Soluços derramados por ilusão e dor
fui depô-los bem perto, esfolhando-os pelo ar;
ha-de aí reflorir nosso profundo amor,
quando vieres, enfim, iluminar meu lar.

Filhas, quando as tiver, eí-de bordar pra elas
o que outrora, feliz, arrancava à minh'alma,
sob a paz da paisagem e o fulgor das estrelas,
cheio de graça e fé, d'encantadora calma.

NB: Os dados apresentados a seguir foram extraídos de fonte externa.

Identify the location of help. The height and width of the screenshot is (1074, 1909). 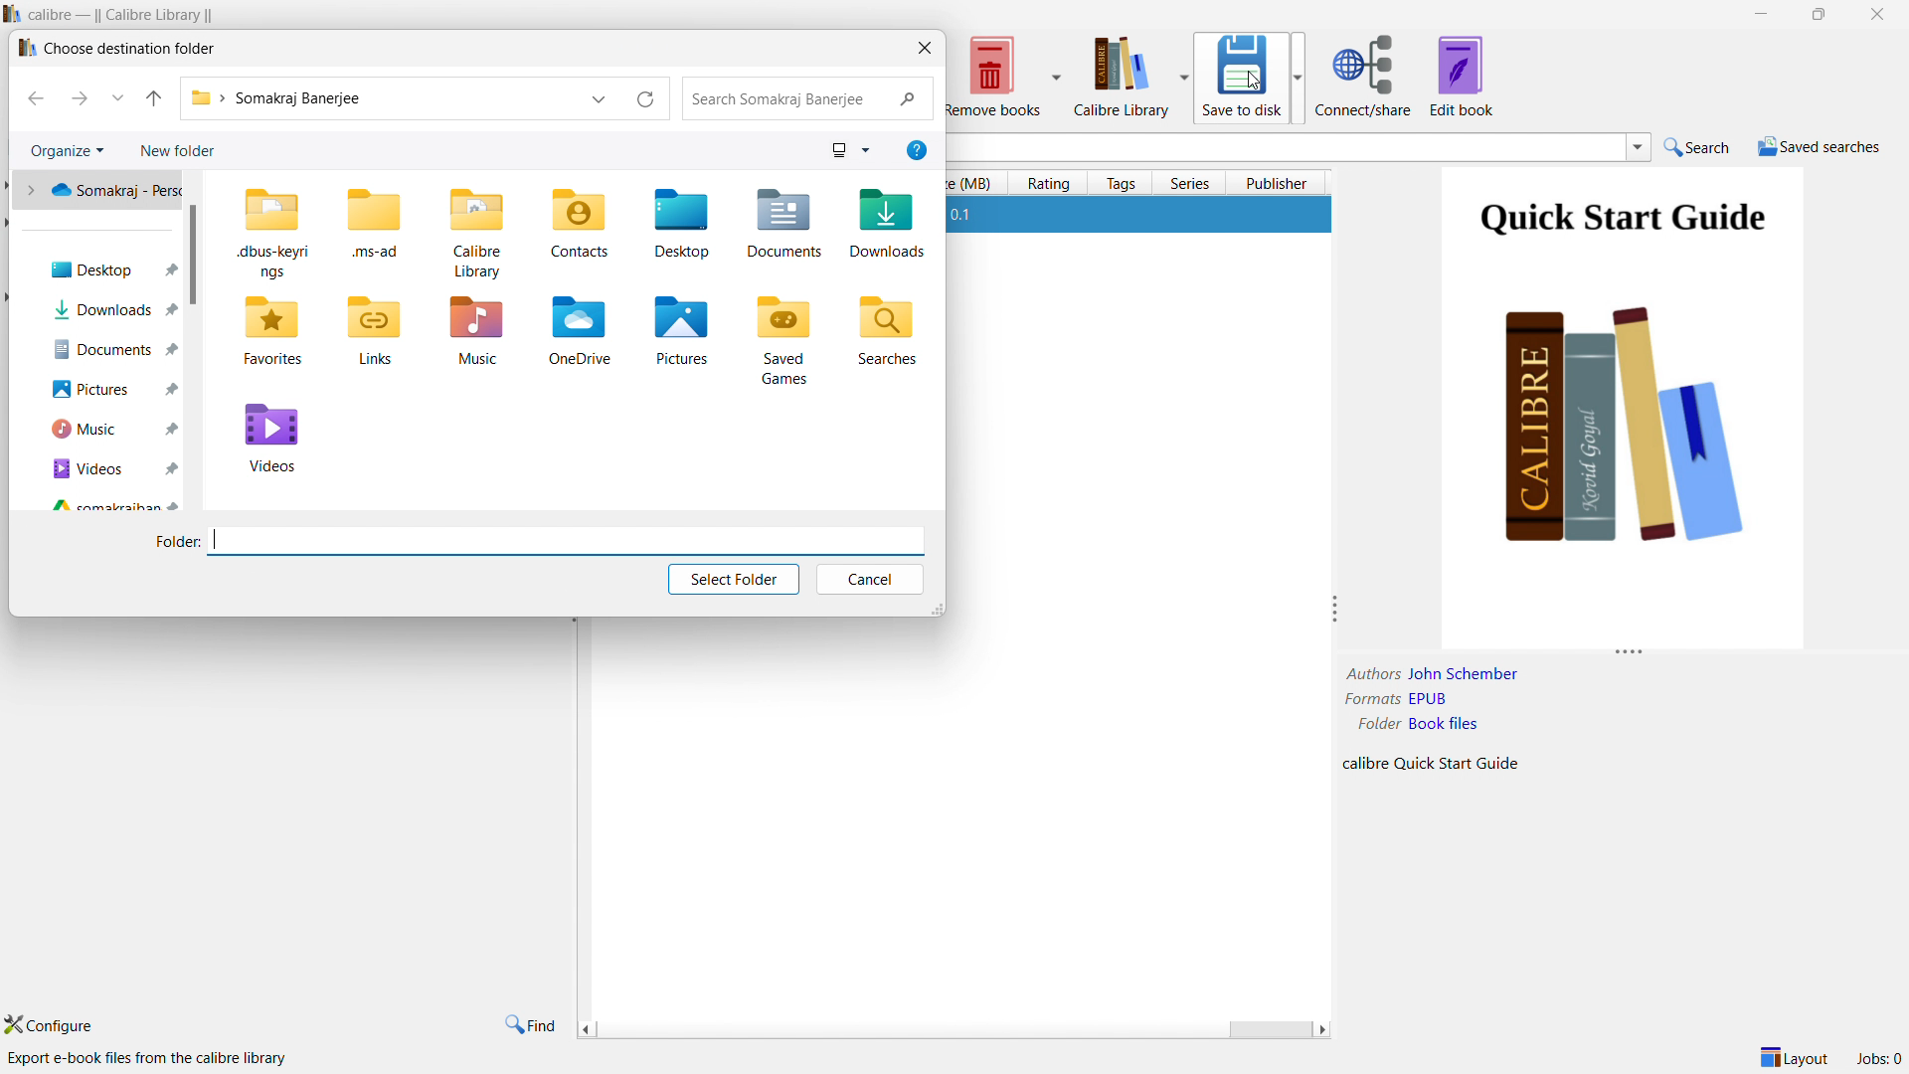
(917, 151).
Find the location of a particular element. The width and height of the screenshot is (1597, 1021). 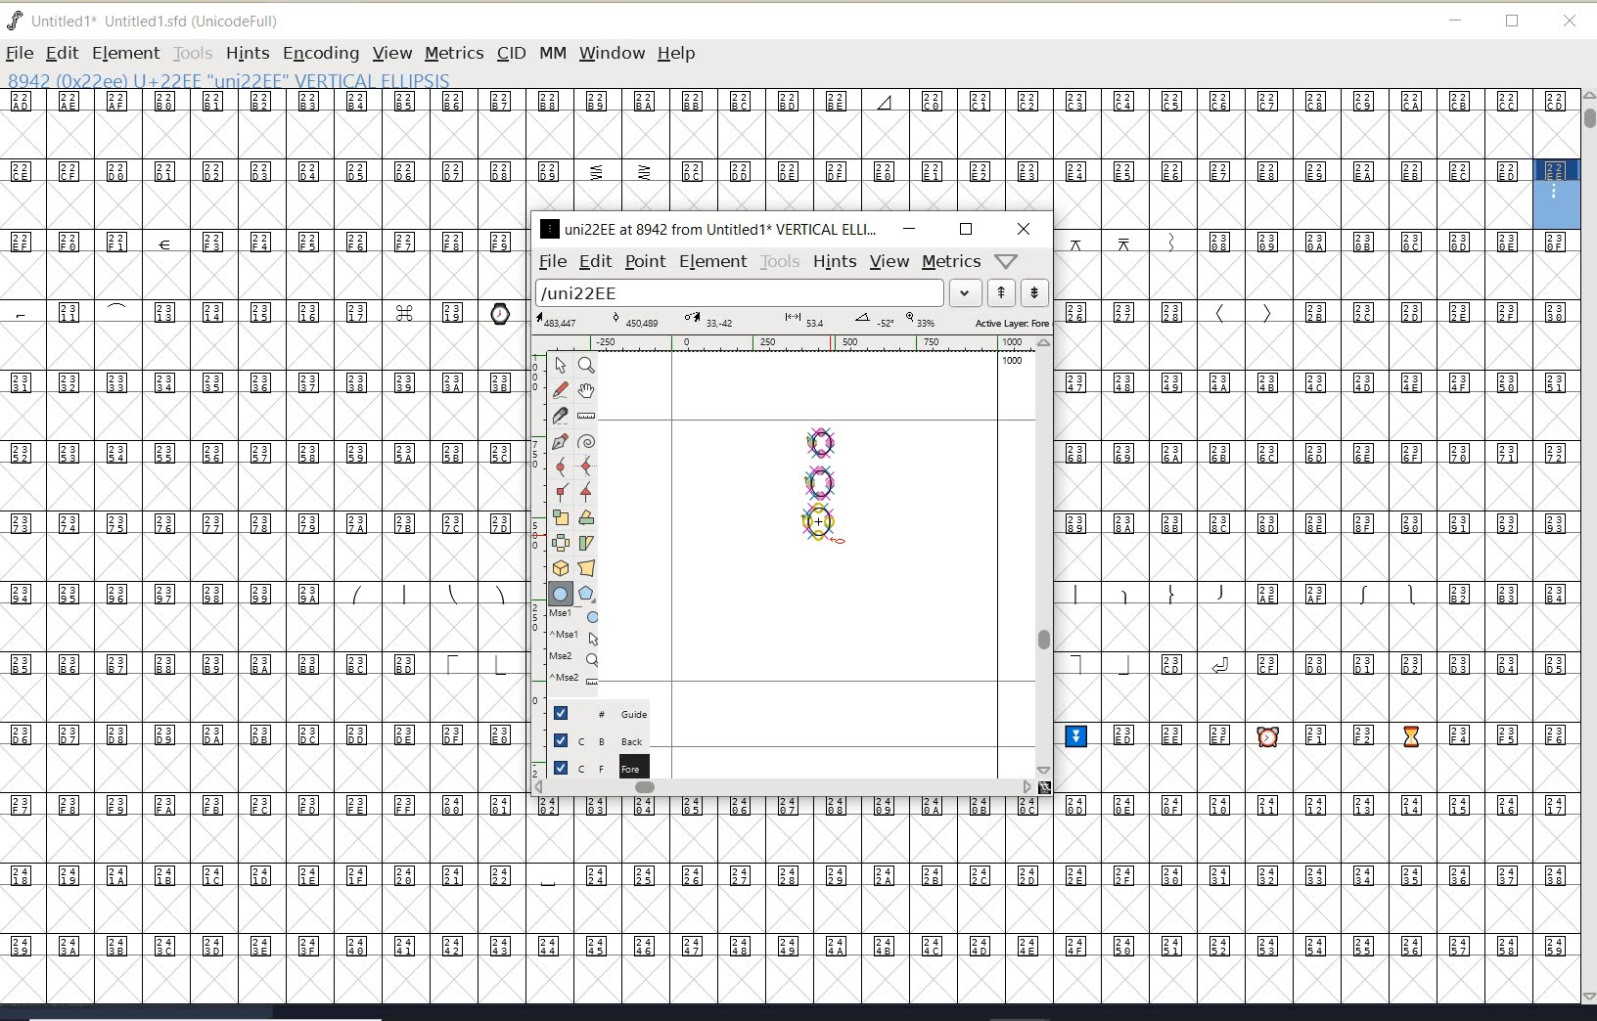

ruler is located at coordinates (785, 345).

Ei-de cantar meus simples versos peregrinos,
a reacender dar-orna e de terna saudade,
ensinando enlevado a esses florões divinos
tudo quanto criei na minha mocidade.

Nossos filhos ditosos! outros lírios em flor,
a aquecer a existência como um sol d'alvorada,
prenderão com mais febre o imorredouro amor
que sinto em nosso peito, oh mulher adorada!

Filhos! lindos miosostia d'olor inebriante,
gotas puras d'orvalho a sanar uma ferida,
arminho doce e bom em caricia constante,
orgulho cordial vibrando em nossa vida ;

alva luz do luar, belos contos de fada,
frescos e botões em flor do nosso beijo o fruto…
não demores teu passo, oh mulher encantada,
de 'corpo altivo e nobre e tranças cor de luto.

Tua alma imaculada, como aurora de neve,
em seus transportes castos de paixão e candura,
espelha-se em meu intimo, a tremer, ao de leve
em ósculos d'amor da meiguice mais pura.



Que tristeza não houve em desditosas eras
de sofrimento amargo e de lutas magoadas,
hoje na dentro de nós risonhas primaveras,
recendentes de brilho e rosas perfumadas.

Outrora, à ténue mancha desta planta em flor,
esforçava o olhar por descobrir a senda,
onde havia nascer o teu divino amor,
de santa de balada ou rainha de lenda.

Vestidinha de branco indo para um noivado,
Semelha aconselhar adoração, constância,
tanto aceita por nós esse tronco sagrado,
nívea pomba da pz, farol da minha infância.

Estrela salvadora e confidente irmã,
bem-dita sejas sempre, oh arvore florida,
que vou saudar alegre, ao romper da manhã,
sombra do meu vergel, sonho da minha vida!